Pólya Theory - Burnside's Lemma

Burnside’s Lemma

Burnside’s Lemma points the way to an effective method for counting the number of orbits.

Define

{Fix}_{Ω} (g) = {α \in Ω : g (α) = α},

that is, the set of all colourings fixed by a given symmetry. For example, if $s$ is the reflection that takes 123456 to 654321, then ${Fix}_{Ω} (s)$ is the set of all colourings that are palindromes when written out using our notation, such as RGBBGR.
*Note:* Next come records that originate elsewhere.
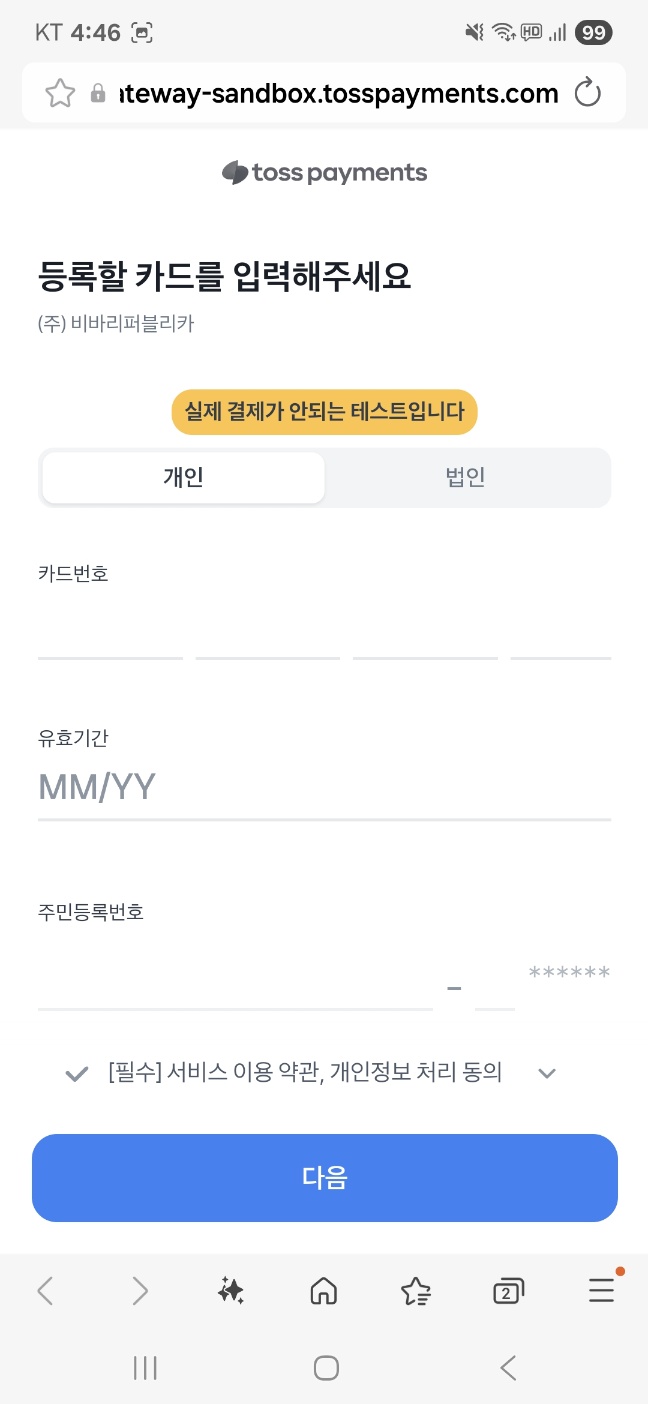Open the AI sparkle assistant icon
Viewport: 648px width, 1404px height.
[231, 1292]
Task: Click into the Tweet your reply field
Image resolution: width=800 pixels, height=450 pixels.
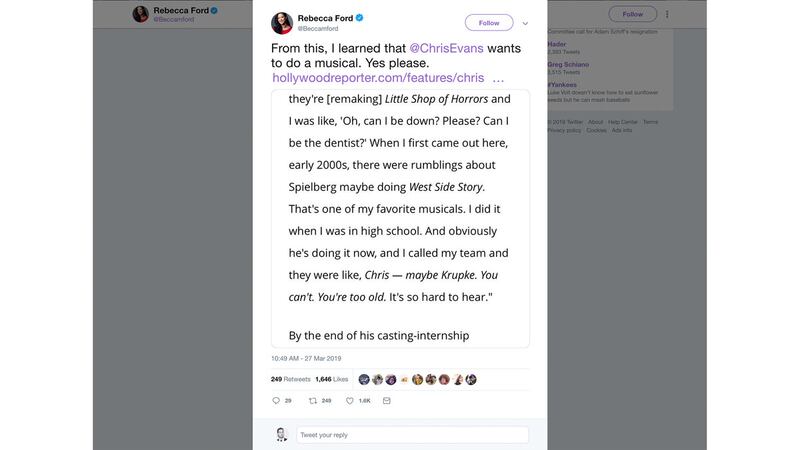Action: coord(412,435)
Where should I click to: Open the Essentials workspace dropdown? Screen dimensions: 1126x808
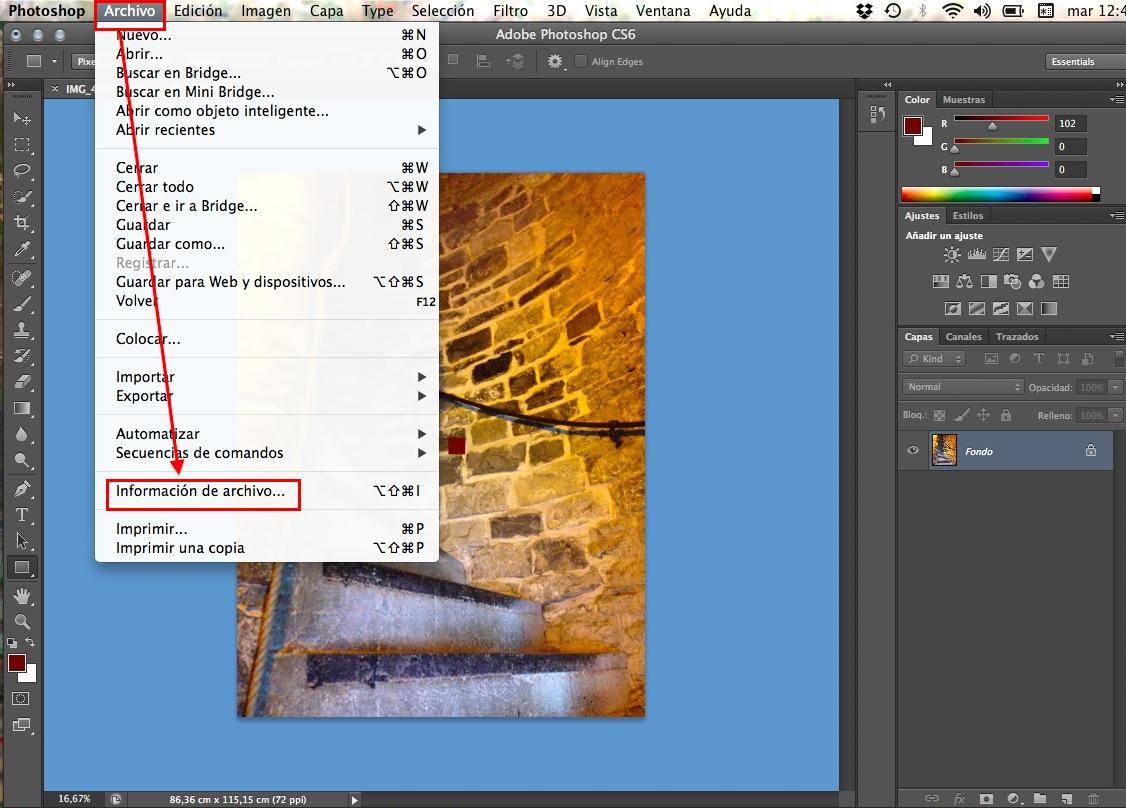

This definition looks similar to some of our previous definitions, and it feels like they should be closely related. In fact, they are:

Lemma: (Burnside) Let $n$ be the number of orbits. Then:

n = \frac{1}{∣ G ∣} \sum_{g \in G} ∣ {Fix}_{Ω} (g) ∣

Proof: Let the orbits be $Ω_{1}, . . ., Ω_{n}$ , which partition $Ω$ . Then for any $g \in G$ , the sets ${Fix}_{Ω_{1}} (g), . . ., {Fix}_{Ω_{n}} (g)$ partition ${Fix}_{Ω} (g)$ , thus:

\begin{matrix} \sum_{g \in G} ∣ {Fix}_{Ω} (g) ∣ & = & \sum_{g \in G} \sum_{k} ∣ {Fix}_{Ω_{k}} (g) ∣ \\ = & ∣ {(g, α) : g \in G, α \in Ω, g (α) = α} ∣ \\ = & \sum_{k} \sum_{α \in Ω_{i}} ∣ G_{α} ∣ \end{matrix}

Applying $∣ G_{α} ∣ ∣ {Orb}_{G} (α) ∣ = ∣ G ∣$ completes the proof.